Two conventions in this example:

  • addr binds 127.0.0.1 for all services reached exclusively through Florete. This is the whole point of publishing them via flor — the service itself must not be Internet-facing. SSH is the standard exception: it binds 0.0.0.0 so that the emergency access path (see Safety net) survives a bad Florete rollout.
  • socks5_proxy is intentionally direction-neutral. From the service's perspective it's an outbound proxy; from flor's perspective it's an inbound interface. Neutral naming sidesteps the PoV flip that would otherwise confuse operators reading this file.

There is no protocol field in C0/C1: flor is a pure L4 TCP forwarder, so whether the payload is gRPC, HTTP, or plain TCP is opaque to it. L7-aware features are a deliberate future addition; until then, operators can annotate with YAML comments if they want to remember what's running.

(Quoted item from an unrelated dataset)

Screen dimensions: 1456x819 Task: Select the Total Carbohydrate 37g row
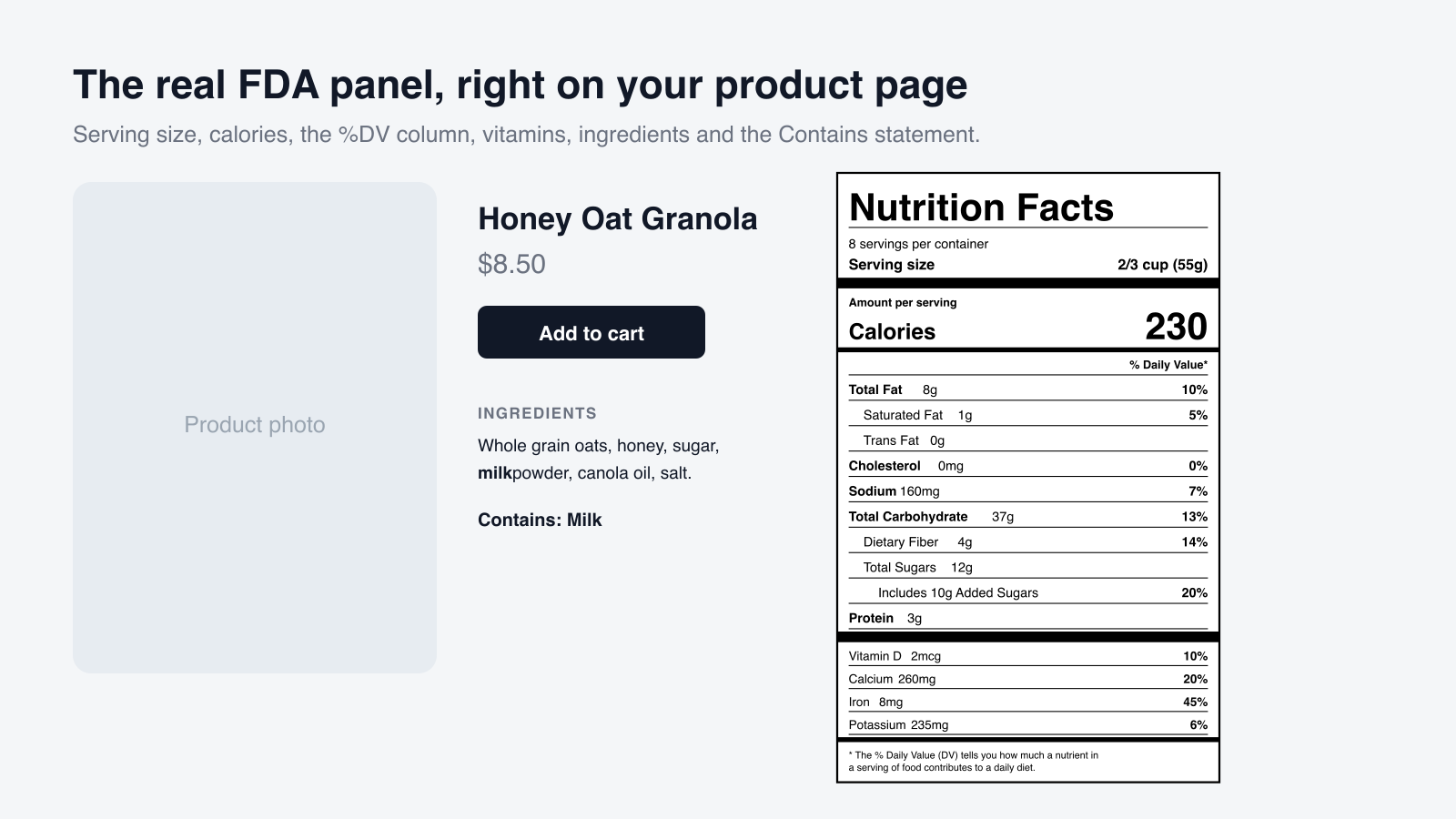click(x=1028, y=517)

A service is simultaneously a target (its group governs who may reach it) and, optionally, a principal (its role governs what it may call). Services without role only accept connections; they never initiate.

groups.yaml, roles.yaml

# groups.yaml
groups:
  # reserved (must be present; validator enforces):
  control-plane:       [config-server, metrics]    # read side — nodes poll for artifacts
  control-plane-write: [config-publisher]          # write side — operators push new state

  # user-defined:
  api:     [api]
  db:      [mongodb]
  brokers: [kafka]
  admin:   [ssh]

# roles.yaml — applies to any principal (user OR service)
roles:
  # reserved (must be present, must have exactly these `allow` sets):
  node:     { allow: [control-plane]       }   # auto-assigned by compiler to every node
  operator: { allow: [control-plane-write] }   # manually assigned via `role: operator` in users.yaml

  # user-defined:
  devops:      { allow: [api, db, brokers, admin] }
  developer:   { allow: [api, brokers] }
  sales:       { allow: [api] }
  api-backend: { allow: [db, brokers] }    # api service calls db + brokers

users.yaml

users:
  fyodor:
    role: operator
    nodes: [fyodor-laptop]
  alice:
    role: developer
    nodes: [alice-laptop]            # nodes where alice's flor runs
  bob:
    role: devops
    nodes: [bob-workstation]

nodes is the list of user devices where this user's flor agent runs — the compiler embeds alice's identity material into each listed node's compiled artifact, so any of her devices can initiate Florete connections as alice.

Multi-device users: list all the user's devices, e.g. nodes: [alice-laptop, alice-phone]. The same key material is installed on each device (one bundle issued and applied to each, or one bundle copied). Revoking alice revokes all her devices at once.

If per-device revocation matters (lost phone without wanting to re-issue laptop), model each device as its own user with a shared role:

users:
  alice-laptop:
    role: developer
    nodes: [alice-laptop]
  alice-phone:
    role: developer
    nodes: [alice-phone]

No special mechanism is needed for this pattern — it falls out of the principal model.